Methods: Isolated Wistar rat (250-300 g) hearts were subjected to a 15 min period of global ischemia and 180 min reperfusion in the presence or absence of 1 microM TMZ. Hemodynamic parameters, heart weight, creatinekinase (CK) release and microvascular permeability (FITC-albumin extravasation) were evaluated. In addition, eNOS gene expression was estimated by rt-PCR, and eNOS protein levels were assessed by Western analysis. In order to confirm the involvement of NO in mediating the cardioprotective effects of TMZ, 30 microM N(omega)-nitro-l-arginine methylester (L-NAME), a specific inhibitor of nitric oxide synthase, was used.

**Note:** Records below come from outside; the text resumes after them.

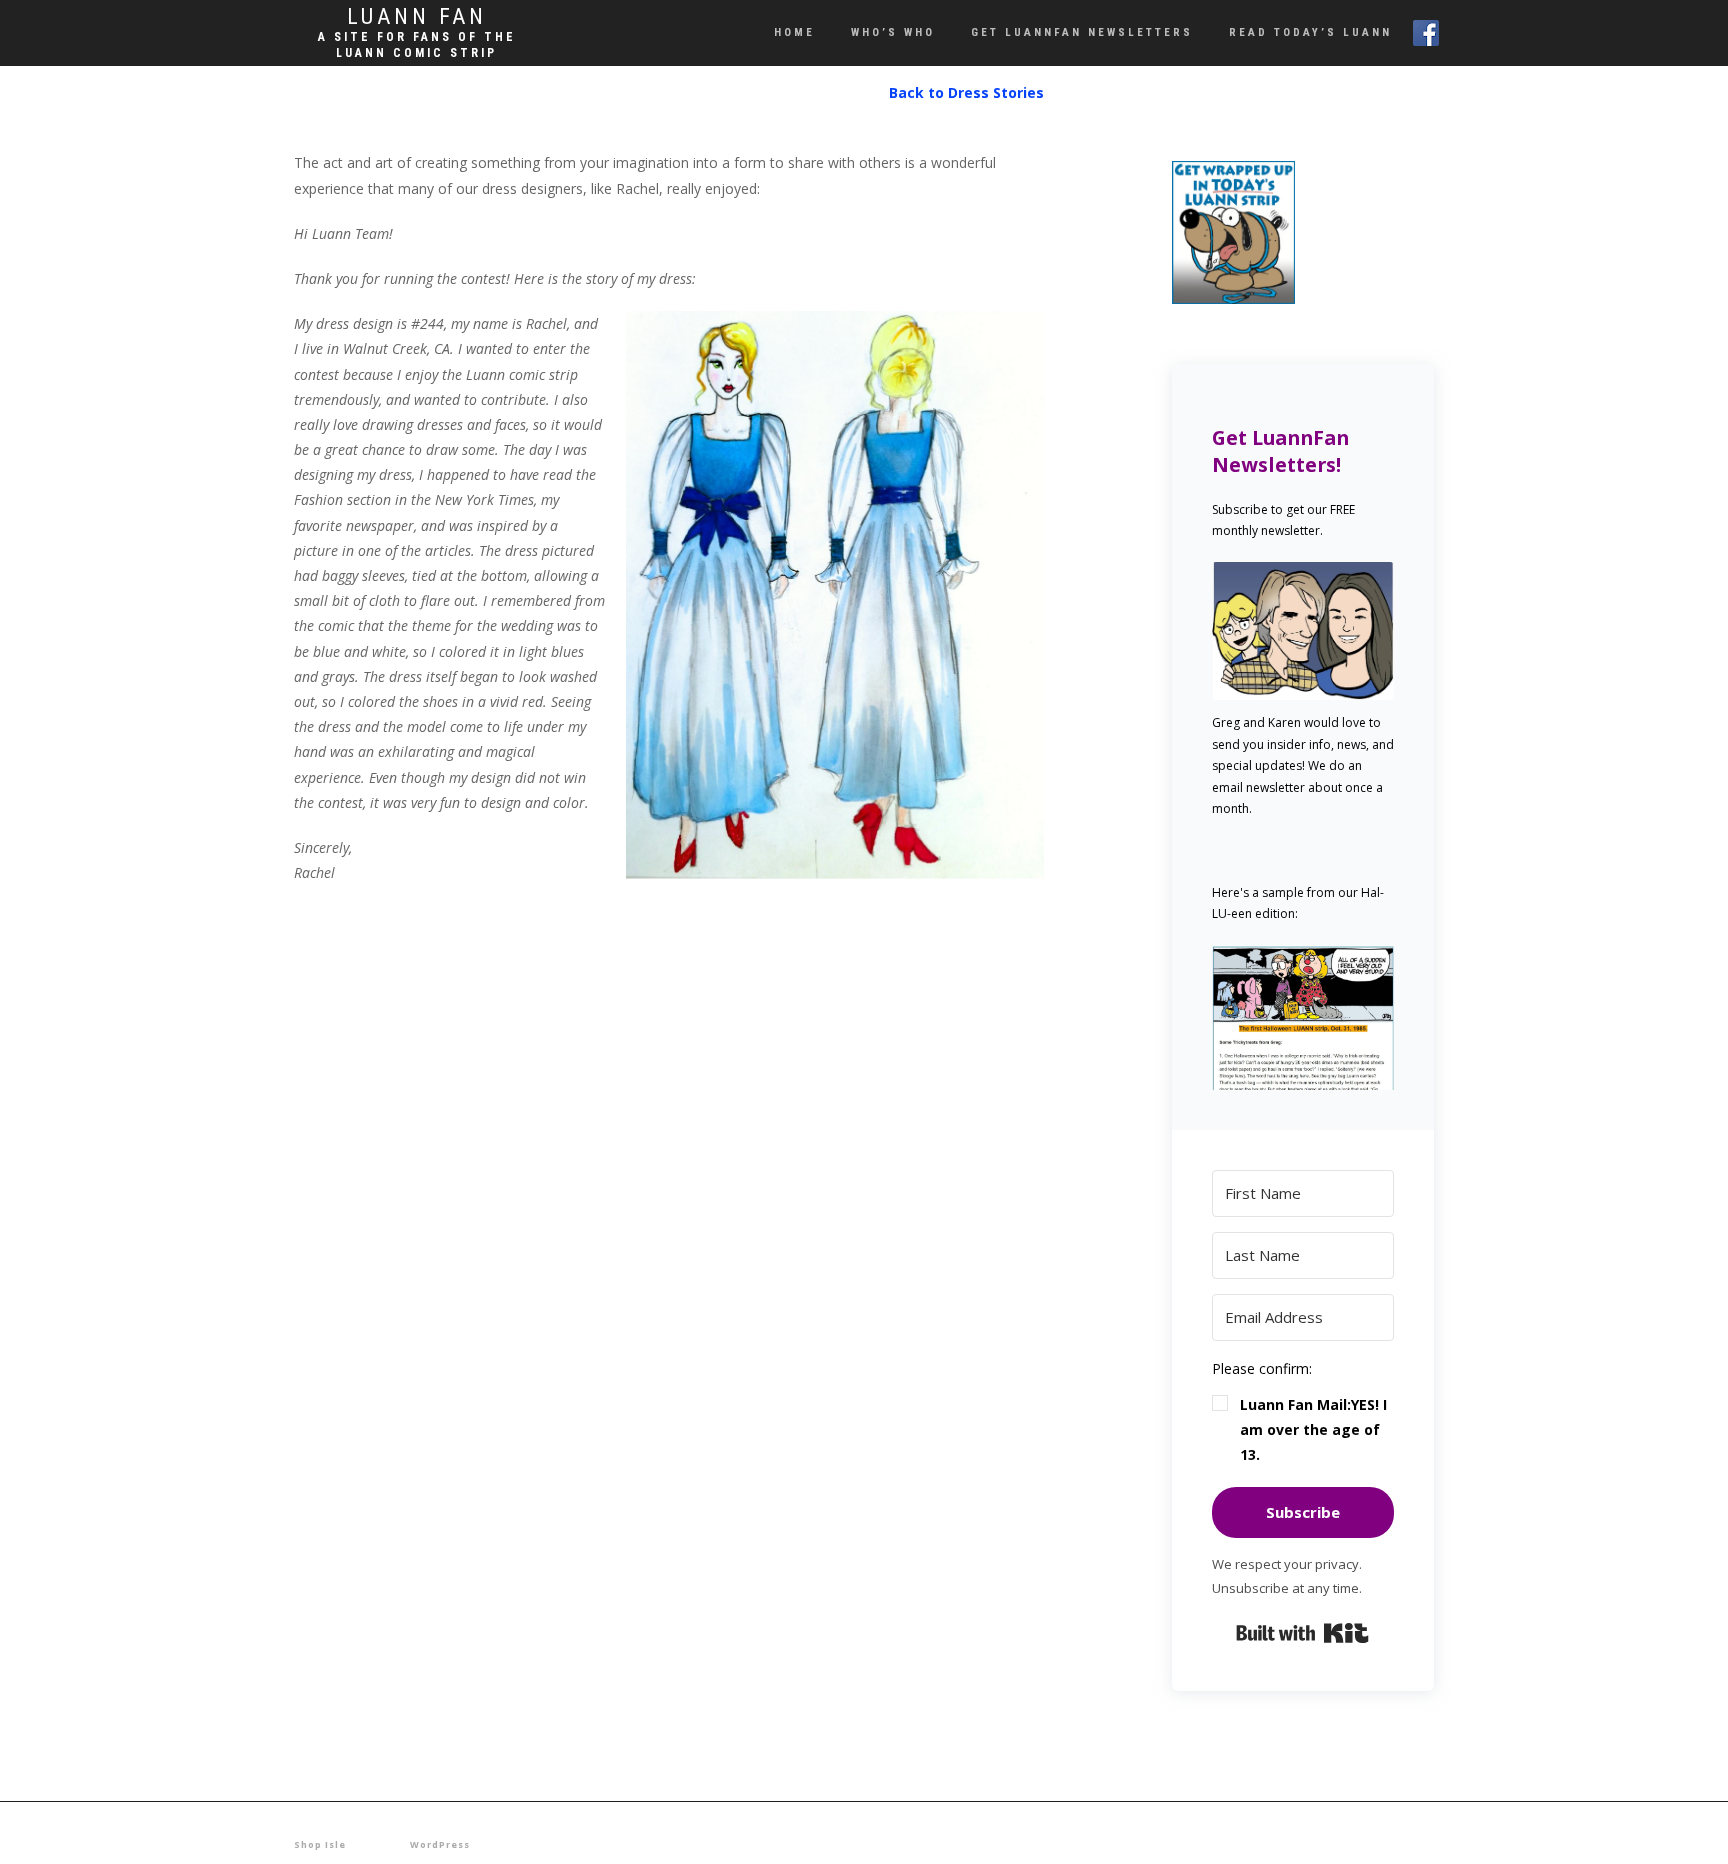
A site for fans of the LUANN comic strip (417, 45)
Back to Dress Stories (966, 92)
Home (794, 32)
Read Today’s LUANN (1310, 32)
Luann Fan (417, 17)
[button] (1303, 1018)
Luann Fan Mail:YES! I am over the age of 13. (1313, 1429)
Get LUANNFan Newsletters (1082, 32)
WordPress (440, 1844)
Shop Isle (320, 1844)
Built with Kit (1302, 1633)
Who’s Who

Results: After ischemia and reperfusion, TMZ produced a significant improvement of mechanical function associated with a reduction of CK release and FITC-albumin diffusion (P<0.001); the agent also resulted in improvement in coronary flow (at 45 min+27% vs control). The eNOS mRNA and protein levels were significantly higher in TMZ-treated hearts compared to controls. The addition of L-NAME significantly reduced the beneficial effects of TMZ on contractile function, CK release and FITC-albumin diffusion.
Conclusions: in the isolated rat heart, TMZ exerts a relevant, NO-dependent, cardioprotection against ischemia-reperfusion injury and preserves the endothelial barrier of the coronary circulation. This could contribute to explain the cardioprotective action of TMZ following ischemia and reperfusion.